Issue #, if available:
Closes #201
Description of changes
Adds the required changes for enabling query evaluation using a DAG model.
What is our definition of DAG?
We are only interested in DAGs that can be used as execution plans, which leads to the following definition. A DAG is a directed, cycle-free graph G = (V, E) with a denoted root node v0 ∈ V such that all v ∈ V {v0} are reachable from v0. Note that this is the definition of trees without the condition |E| = |V | − 1. Hence, all trees are DAGs. Reference: https://link.springer.com/article/10.1007/s00450-009-0061-0
In addition
- The steel thread includes only
Scan
and Project
operators, and passes the test for planning and evaluation of the following query:
SELECT a AS b FROM data
- The code is not clean, maybe not idiomatic at some instances, and lacks documentation. I'll iterate through the code with a consequent PR when adding new operators.
Algorithm
We're loosely using a push model with DAG as called out in the following: https://link.springer.com/article/10.1007/s00450-009-0061-0 (Section 10.3.5. Pushing)
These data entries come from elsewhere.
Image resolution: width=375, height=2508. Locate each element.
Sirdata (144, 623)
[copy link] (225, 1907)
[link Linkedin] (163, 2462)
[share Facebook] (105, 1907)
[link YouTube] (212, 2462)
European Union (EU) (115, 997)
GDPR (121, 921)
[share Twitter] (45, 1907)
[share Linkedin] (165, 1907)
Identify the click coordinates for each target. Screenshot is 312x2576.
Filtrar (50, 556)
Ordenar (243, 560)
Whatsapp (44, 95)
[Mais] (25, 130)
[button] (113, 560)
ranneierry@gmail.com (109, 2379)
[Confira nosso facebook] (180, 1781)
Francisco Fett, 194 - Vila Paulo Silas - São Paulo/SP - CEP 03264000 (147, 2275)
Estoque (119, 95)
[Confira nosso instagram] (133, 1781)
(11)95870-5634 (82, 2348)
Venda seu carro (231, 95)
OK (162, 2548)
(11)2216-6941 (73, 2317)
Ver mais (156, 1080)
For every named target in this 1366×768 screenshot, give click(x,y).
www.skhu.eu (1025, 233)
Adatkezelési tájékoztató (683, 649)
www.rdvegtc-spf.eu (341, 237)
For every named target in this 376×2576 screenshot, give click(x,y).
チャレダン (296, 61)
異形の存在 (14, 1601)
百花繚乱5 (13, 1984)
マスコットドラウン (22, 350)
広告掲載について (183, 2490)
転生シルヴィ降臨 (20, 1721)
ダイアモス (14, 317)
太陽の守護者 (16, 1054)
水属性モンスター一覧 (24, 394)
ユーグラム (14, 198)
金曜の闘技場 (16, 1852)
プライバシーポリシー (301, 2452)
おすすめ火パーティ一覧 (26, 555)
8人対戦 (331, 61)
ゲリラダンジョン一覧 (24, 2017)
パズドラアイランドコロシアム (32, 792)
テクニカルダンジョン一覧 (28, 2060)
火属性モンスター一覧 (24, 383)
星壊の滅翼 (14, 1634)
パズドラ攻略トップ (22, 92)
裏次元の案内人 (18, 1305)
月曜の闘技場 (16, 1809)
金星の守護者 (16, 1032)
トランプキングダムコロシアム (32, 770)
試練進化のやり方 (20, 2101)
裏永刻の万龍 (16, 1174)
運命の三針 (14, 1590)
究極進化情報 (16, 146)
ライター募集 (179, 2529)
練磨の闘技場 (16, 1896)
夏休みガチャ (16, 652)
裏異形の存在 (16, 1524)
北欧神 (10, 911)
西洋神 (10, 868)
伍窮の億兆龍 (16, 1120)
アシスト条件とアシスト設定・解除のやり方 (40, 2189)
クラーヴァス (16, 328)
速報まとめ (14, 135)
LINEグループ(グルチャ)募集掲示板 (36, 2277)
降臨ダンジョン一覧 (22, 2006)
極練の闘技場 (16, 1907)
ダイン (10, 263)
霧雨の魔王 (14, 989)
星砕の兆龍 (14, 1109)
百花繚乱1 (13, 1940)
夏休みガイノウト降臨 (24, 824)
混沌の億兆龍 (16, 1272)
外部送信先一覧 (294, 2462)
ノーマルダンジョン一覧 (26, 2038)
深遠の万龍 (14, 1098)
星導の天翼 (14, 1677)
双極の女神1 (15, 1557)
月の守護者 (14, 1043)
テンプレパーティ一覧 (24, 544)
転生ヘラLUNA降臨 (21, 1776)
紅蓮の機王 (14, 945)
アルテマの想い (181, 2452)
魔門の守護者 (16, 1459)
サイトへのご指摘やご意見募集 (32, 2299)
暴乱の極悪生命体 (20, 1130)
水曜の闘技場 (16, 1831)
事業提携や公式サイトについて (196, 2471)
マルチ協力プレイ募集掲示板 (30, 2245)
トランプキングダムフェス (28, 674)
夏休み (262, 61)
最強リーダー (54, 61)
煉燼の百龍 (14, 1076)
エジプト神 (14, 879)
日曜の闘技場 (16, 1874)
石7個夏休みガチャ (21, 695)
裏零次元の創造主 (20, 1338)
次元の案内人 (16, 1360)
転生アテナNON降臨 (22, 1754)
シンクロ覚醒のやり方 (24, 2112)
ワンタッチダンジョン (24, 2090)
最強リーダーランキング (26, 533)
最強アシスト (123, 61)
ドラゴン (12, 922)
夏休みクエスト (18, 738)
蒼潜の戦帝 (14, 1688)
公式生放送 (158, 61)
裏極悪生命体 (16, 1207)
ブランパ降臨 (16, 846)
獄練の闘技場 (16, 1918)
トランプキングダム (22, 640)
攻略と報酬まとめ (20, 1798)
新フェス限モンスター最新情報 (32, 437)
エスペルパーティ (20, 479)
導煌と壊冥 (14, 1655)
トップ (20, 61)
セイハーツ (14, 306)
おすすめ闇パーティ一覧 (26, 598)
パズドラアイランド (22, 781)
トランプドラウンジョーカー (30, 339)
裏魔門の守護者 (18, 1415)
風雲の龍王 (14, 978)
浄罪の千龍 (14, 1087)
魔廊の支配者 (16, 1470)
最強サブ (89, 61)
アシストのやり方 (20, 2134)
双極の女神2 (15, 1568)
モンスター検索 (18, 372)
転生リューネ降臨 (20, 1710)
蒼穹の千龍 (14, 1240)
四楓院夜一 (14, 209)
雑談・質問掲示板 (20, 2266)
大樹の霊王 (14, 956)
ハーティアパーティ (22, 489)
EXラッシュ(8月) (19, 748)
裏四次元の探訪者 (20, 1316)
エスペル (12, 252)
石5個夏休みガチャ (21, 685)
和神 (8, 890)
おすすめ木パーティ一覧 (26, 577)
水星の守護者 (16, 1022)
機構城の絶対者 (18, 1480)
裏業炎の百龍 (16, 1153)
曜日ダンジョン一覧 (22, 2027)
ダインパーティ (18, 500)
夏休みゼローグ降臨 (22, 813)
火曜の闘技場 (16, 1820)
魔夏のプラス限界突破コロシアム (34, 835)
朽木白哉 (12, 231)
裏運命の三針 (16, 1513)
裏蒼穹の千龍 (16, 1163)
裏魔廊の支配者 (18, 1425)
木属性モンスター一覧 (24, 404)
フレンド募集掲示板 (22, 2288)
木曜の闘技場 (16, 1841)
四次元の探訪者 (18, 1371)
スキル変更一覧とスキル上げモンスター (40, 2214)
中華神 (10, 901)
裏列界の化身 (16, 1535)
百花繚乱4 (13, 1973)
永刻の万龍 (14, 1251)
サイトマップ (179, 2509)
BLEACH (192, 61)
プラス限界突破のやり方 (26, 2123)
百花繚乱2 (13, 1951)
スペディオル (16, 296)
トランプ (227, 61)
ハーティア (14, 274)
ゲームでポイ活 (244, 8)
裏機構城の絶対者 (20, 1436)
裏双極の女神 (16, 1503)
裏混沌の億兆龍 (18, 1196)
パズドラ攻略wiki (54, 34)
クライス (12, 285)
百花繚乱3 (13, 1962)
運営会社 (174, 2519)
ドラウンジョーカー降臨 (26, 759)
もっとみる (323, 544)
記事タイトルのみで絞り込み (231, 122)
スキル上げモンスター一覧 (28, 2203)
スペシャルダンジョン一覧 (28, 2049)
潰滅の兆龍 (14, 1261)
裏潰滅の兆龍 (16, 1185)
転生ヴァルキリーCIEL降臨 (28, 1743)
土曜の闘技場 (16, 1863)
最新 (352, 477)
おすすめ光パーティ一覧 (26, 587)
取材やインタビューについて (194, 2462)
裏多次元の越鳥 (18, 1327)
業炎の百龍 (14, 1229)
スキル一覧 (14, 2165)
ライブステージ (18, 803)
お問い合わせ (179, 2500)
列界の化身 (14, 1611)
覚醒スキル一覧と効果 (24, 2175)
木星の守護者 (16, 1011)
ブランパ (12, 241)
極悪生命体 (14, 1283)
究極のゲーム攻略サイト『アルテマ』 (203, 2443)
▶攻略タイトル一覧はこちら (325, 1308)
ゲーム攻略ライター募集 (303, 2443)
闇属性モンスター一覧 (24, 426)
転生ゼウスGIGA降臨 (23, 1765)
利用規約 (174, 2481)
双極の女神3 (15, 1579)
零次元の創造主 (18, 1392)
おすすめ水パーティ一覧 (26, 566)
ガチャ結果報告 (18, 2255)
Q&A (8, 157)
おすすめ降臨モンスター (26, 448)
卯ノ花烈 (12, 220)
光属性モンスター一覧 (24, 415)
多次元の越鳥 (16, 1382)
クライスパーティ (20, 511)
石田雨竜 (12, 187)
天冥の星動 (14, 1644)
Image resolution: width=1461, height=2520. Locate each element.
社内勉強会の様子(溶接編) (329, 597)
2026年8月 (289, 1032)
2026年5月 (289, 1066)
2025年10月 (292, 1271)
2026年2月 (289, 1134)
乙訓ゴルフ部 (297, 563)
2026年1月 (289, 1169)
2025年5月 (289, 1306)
- Create a DAG logical plan
LogicalPlan
with each node as a logical operator (for now manual until we integrate with AST -> PLAN).
- Create an evaluation plan
EvalPlan
with the same structure as logical plan.
- Toposort the
EvalPlan
to ensure all dependencies of a node get evaluated before the node itself.
- For each operator in
EvalPlan
, eval the node.
- Store the result in the node.
- Push the output to each consumer—for now, for final result, we use a
Sink
node that is considered as the node that accumulates output; we need to see if there are better alternatives.
Yet to be implemented
- [ ] port all the other existing nodes and ensure the current tests pass against them
- [ ] add error handling and validation (incl. DAG cyclic validation).
- [ ] add documentation.
Finally, we're not performing any optimization at this stage (and we won't for extended amount of time).
By submitting this pull request, I confirm that my contribution is made under the terms of the Apache 2.0 license.